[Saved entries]
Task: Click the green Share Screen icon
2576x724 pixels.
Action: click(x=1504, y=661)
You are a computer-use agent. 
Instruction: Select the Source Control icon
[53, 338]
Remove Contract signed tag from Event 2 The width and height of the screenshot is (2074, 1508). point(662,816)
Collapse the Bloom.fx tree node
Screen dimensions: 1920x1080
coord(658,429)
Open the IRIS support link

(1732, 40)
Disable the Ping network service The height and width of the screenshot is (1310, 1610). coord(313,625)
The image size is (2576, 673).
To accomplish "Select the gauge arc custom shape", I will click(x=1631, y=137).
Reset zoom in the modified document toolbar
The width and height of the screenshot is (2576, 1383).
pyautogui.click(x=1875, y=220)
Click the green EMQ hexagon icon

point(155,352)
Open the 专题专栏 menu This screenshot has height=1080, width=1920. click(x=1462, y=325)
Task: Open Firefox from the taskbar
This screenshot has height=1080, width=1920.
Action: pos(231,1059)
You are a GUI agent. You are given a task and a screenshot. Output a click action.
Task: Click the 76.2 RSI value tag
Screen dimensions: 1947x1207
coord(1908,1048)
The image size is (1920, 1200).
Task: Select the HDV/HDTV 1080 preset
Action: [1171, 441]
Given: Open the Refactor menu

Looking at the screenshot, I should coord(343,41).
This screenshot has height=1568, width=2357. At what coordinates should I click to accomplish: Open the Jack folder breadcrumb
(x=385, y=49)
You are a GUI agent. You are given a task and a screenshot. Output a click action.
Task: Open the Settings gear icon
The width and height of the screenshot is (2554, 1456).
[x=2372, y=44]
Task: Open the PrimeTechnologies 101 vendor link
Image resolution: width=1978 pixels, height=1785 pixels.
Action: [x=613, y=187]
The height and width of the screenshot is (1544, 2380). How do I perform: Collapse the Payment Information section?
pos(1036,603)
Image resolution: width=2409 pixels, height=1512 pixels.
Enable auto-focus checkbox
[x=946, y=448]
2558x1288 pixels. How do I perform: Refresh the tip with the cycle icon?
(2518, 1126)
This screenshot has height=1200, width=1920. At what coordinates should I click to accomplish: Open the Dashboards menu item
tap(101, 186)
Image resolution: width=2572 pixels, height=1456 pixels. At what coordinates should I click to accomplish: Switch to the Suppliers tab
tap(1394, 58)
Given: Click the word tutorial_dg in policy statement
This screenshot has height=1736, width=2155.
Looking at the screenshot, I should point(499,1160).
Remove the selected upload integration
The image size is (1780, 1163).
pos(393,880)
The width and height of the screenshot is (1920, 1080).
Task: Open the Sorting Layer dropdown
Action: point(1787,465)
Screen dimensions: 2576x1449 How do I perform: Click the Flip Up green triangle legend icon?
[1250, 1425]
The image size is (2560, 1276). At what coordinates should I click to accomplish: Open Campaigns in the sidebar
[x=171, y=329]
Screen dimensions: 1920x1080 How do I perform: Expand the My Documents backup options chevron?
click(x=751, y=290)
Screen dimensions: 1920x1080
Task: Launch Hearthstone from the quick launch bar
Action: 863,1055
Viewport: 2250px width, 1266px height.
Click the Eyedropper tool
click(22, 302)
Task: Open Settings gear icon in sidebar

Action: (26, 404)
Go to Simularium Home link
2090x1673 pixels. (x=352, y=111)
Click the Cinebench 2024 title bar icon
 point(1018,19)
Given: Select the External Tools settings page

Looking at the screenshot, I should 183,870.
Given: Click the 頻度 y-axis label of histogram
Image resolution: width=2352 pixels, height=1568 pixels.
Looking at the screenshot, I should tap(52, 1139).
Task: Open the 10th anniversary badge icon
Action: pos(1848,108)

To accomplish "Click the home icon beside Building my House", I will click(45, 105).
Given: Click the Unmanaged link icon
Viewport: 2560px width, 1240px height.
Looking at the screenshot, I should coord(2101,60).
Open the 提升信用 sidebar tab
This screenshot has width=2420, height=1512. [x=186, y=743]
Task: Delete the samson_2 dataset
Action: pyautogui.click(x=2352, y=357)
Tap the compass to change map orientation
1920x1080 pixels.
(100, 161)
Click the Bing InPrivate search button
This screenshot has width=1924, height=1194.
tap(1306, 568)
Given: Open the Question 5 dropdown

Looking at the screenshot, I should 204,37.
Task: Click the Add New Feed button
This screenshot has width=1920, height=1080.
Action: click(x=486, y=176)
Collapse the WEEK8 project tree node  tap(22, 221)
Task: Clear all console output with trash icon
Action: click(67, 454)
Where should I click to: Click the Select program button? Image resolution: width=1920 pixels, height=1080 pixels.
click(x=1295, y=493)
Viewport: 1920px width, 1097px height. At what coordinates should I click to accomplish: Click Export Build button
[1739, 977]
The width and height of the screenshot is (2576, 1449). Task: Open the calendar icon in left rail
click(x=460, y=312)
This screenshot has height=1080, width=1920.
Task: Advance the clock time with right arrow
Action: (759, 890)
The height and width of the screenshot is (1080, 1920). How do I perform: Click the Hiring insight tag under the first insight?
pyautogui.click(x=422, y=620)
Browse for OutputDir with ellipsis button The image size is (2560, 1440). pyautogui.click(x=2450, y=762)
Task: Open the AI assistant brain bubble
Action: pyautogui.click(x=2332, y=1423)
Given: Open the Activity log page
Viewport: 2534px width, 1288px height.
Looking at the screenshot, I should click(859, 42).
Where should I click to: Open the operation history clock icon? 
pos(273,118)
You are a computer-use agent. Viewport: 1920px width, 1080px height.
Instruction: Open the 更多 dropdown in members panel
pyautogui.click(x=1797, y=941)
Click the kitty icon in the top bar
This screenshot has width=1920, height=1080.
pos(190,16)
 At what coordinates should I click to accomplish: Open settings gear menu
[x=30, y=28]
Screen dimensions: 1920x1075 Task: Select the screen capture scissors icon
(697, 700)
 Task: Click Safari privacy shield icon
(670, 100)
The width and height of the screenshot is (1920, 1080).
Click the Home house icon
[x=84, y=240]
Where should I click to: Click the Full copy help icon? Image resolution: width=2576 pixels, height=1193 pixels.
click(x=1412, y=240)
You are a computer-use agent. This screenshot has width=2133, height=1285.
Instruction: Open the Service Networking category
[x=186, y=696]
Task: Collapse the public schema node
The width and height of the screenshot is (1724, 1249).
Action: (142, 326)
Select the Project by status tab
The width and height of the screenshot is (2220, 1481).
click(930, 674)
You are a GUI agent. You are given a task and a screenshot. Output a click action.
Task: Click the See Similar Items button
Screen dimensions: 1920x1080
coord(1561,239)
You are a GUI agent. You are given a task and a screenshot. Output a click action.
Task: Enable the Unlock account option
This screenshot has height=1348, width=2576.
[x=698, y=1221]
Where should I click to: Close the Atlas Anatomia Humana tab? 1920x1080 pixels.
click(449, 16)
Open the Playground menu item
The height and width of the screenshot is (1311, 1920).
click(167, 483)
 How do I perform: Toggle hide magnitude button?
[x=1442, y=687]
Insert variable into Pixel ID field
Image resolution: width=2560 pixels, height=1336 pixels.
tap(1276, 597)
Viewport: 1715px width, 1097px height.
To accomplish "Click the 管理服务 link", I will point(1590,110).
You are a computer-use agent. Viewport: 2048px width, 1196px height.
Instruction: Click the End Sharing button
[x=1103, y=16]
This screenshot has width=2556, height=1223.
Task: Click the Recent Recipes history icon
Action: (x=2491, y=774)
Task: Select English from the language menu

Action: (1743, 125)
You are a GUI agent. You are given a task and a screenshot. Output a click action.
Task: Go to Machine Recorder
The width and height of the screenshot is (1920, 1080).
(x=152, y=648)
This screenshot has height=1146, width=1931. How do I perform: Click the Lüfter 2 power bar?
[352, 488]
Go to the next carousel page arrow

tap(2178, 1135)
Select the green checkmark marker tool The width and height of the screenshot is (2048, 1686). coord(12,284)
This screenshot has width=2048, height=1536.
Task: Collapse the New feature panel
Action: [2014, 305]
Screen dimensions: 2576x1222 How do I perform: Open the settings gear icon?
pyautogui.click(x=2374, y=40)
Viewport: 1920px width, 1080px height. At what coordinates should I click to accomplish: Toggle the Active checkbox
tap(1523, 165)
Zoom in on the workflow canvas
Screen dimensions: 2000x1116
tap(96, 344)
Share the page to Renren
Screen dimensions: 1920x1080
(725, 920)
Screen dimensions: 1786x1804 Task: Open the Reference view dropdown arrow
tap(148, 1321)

## Exercise objective
Please return each line of the data above in which the word "computer" occurs.

## Response to the task
You are a computer-use agent. 
You are a computer-use agent. Viewport: 1920px width, 1080px height.
You are a computer-use agent. This screenshot has width=2133, height=1285.
You are a computer-use agent. Viewport: 2048px width, 1196px height.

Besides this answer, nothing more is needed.